"blockhash" in PoS


#1

Firstly, I am aware that using blockhash for randomness is not suggested, but it is a viable source of randomness provided that your use of blockhash does not provide a sufficient financial incentive for miners to try to manipulate blockhash. For many things, this is entirely sufficient. A simple example is a 50/50 dice roll, with a 2x payout, based on blockhash. As long as the allowed wager is capped at ~(block reward - uncle reward), it is not profitable for a miner to try to craft a winning blockhash. Another example may be using blockhash to randomly assign items to buckets.

In the sense that there is a real cost to manipulating the value, I call blockhash an economically staked random number, for lack of a better term. The ability for contracts to have access to an ESRN exists already in PoW, and there are plenty of reasons for an ESRN to exist in PoS. One being backward compatibility, and another being that it’s nice to have access to randomness in a more autonomous way (no extra transactions, no reliance on third parties) – even if there are limitations to how the ESRN can be used.

I’m not sure how blockhash is computed in PoS, but if it truly eponymous, then it seems as though validators could trivially created a block with a blockhash with characteristics of their choosing.

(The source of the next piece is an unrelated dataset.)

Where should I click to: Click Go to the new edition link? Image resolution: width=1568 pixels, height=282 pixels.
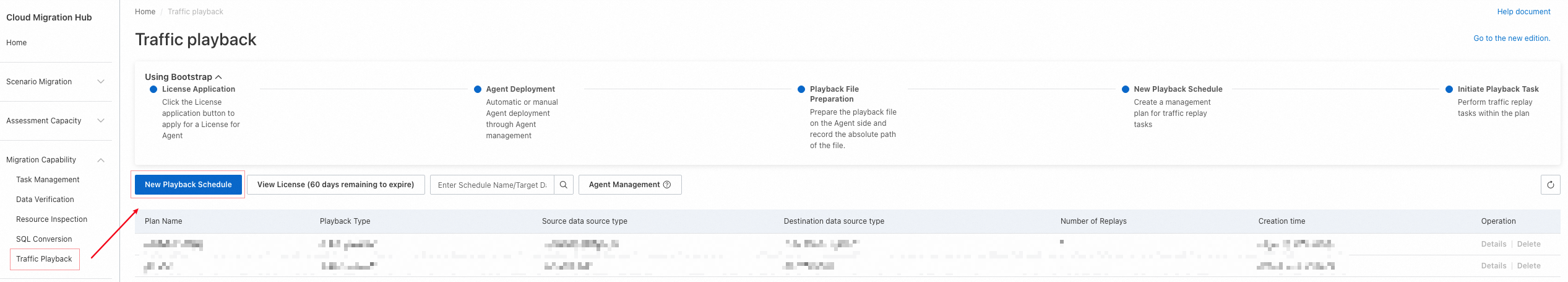tap(1512, 38)
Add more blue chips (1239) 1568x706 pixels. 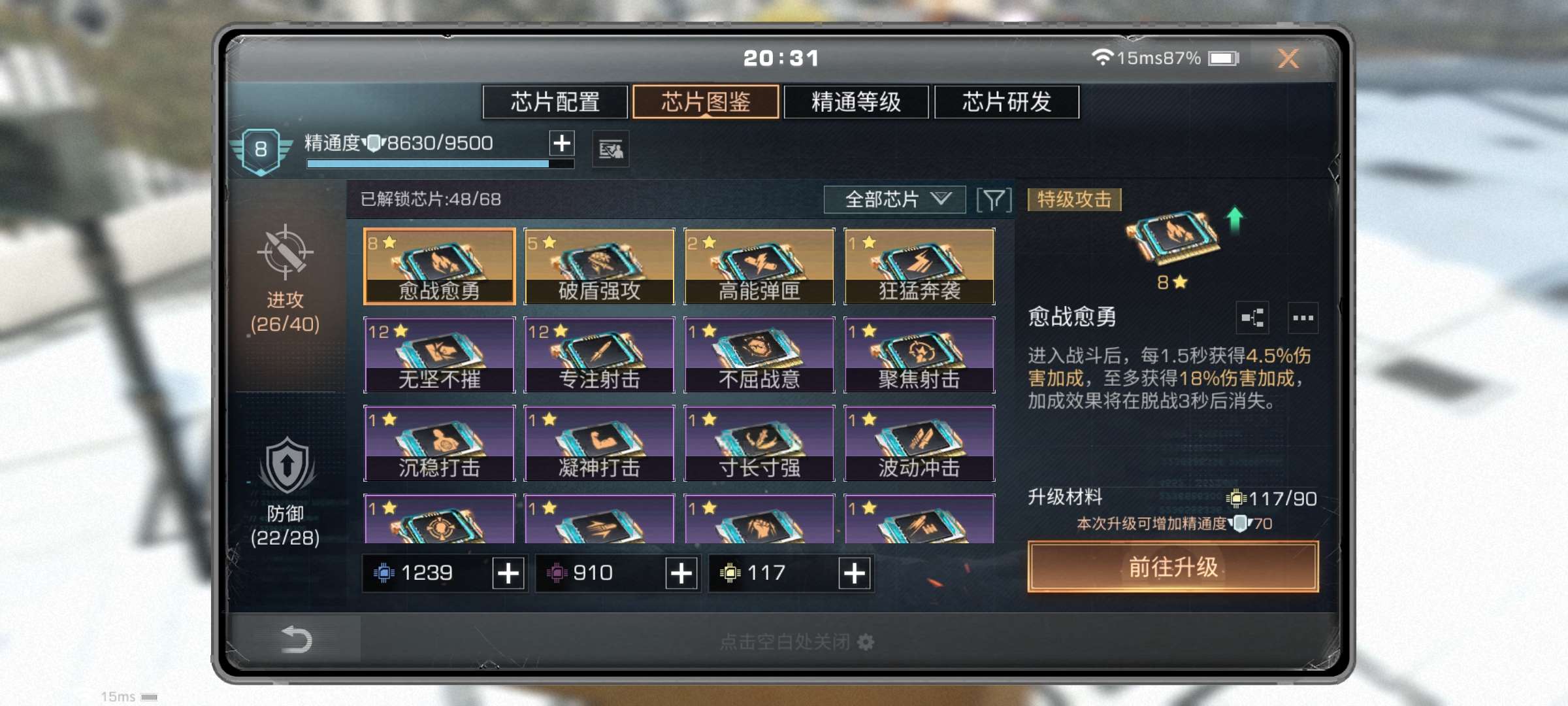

In the above examples, they could easily craft a block that wins all rolls, or that distributes all items to one bucket.

I’ve created an EIP for this here: https://github.com/ethereum/EIPs/pull/1023

What’s missing are implementation details.

I’m not sure how the winning validator is chosen in PoS, but I assume there is some process by which the winning validator is chosen without any validator knowing ahead of time who the winner is. Call this randomness data entropyHash. If validators are required to submit their blocks without knowing the result of entropyHash, and also if entropyHash is created using details of the winning block, then it would seem that entropyHash would be a ESRN.

Thoughts?

Edit: I’d much prefer this to be a discussion of how randomness can exist in PoS: even if it has limitations (like PoW blockhash). I’m not interested in discussing why it’s “bad practice” to use blockhash for randomness – it’s bad practice only if you ignore the limitations. Let’s discuss how we can at least have randomness within some limit.


#2

I think you meant “PoS” here?


#3

Yes, thank you. Fixed.


#4

I had the exact same question some weeks ago and wasn’t able to find a conclusive answer either. This is important because there are indeed cases where using the blockhash is secure, but that’s only true if the blockhash is not trivial to manipulate.

This means that I could write contracts that use the blockhash as a source of entropy securely now, but later see this becomes unsafe in PoS.


#5

This is a common misconception. A blockhash attack can be done on multiple dapps at once. So perhaps it’s not worth it to skip a block for your dapps, but for your dapps + my dapp, it may be.